The Belarusian is seeking her first title of 2021, having last won a tournament at the Cincinnati Open in August of last year.
It’s been a difficult year for the 32-year-old, who is a two-time major winner but failed to reach beyond the fourth round of any of the Grand Slams.
But at this tournament, there has been a noticeable improvement in the former world number one’s game.
In particular, her first serve seems far more of a weapon. In her win against America’s Jessica Pegula in the quarter-finals, Azarenka won 81 percent of points on first serve and broke her opponent five times.
And the Belarusian has recognised that her performances in California have been aided by a change in approach. Earlier this week, she stressed how she wished to be more aggressive in matches.
“I think the court coverage and taking maybe less shots to win the point, that’s something that is important for me to improve. I think on the baseline, counterattacking, having high intensity, that’s something that worked really well for me.
“I’m looking for things that I can implement that will make it a bit easier for me. I’m also not in the beginning of my career to grind every match. It’s not necessarily tougher physically, but from one match to another it adds up. I’m looking for how I can be more efficient as a player.”

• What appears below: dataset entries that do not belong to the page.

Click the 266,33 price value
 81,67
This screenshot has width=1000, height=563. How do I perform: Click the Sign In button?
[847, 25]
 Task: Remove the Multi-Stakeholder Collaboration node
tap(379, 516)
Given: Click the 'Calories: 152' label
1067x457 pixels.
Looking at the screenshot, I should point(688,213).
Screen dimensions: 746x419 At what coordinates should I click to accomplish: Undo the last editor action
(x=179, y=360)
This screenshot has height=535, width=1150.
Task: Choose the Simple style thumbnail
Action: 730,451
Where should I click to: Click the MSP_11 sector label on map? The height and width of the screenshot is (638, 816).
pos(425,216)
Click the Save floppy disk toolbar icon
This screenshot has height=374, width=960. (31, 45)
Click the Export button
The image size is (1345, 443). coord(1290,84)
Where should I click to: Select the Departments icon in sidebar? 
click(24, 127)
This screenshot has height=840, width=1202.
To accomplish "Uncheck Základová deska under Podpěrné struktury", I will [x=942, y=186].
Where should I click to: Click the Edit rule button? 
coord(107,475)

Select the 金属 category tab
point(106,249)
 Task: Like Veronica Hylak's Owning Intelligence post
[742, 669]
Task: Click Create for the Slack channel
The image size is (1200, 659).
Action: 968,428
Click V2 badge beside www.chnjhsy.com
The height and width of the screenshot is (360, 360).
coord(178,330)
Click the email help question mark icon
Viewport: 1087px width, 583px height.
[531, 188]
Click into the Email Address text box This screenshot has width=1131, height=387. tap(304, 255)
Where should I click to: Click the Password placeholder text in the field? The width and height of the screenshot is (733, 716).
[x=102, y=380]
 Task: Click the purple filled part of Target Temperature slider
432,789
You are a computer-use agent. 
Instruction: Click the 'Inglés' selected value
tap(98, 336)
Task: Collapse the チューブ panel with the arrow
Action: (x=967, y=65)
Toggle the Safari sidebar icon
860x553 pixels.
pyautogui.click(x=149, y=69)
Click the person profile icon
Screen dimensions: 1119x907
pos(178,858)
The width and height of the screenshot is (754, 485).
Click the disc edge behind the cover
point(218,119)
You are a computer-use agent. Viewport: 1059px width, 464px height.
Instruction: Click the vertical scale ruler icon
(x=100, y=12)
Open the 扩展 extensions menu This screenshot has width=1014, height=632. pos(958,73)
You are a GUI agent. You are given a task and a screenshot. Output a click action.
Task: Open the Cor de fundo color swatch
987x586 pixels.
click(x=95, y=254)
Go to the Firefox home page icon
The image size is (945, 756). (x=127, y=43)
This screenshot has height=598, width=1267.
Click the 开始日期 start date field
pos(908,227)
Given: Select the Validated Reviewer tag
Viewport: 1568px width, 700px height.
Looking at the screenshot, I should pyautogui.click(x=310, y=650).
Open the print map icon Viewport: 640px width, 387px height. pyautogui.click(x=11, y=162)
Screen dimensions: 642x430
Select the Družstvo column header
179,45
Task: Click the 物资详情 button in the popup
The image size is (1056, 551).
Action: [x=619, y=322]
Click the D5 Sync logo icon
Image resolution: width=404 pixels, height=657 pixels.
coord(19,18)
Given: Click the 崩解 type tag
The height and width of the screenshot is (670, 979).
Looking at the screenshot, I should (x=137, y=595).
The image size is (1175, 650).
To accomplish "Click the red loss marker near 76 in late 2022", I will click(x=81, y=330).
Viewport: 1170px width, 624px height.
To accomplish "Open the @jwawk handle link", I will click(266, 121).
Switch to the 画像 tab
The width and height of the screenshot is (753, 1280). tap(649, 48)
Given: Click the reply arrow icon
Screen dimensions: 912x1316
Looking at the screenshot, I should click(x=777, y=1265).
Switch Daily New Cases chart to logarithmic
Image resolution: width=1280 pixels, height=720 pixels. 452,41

Perhaps another reason for Azarenka’s resurgence this week is her love of this event. She has now won 33 matches at Indian Wells in her career –– the joint third most along with Caroline Wozniacki and behind Maria Sharapova (38) and Lindsay Davenport (47).
And if the two-time Australian Open winner emerges victorious tomorrow, she’ll become the first player to ever win the tournament three times, having won in 2012 and 2016.
Her valiant comeback against Ostapenko will no doubt give her confidence she can do just that. Speaking after her win against the Latvian, Azararenka praised her spirit that helped her get back in the match.
"I thought the most important thing was my fight, that I can be really proud of.
"Overall, she was playing incredible in the first set. I was just trying to find opportunities, create opportunities, for me to get back into the match, to take a little bit more control in the match, really fight for every ball."
Her opponent in the final will be Spain’s Paula Badosa, who defeated Tunisia’s Ons Jabeur in straight sets.
Badosa is playing the tournament for the first time but has beaten the likes of Coco Gauff, Barbora Krejčíková, Angelique Kerber and now Jabeur to make it to this stage.
The Tunisian saved five match points, but the 21st seed eventually sealed the win after Jabeur hit a backhand wide.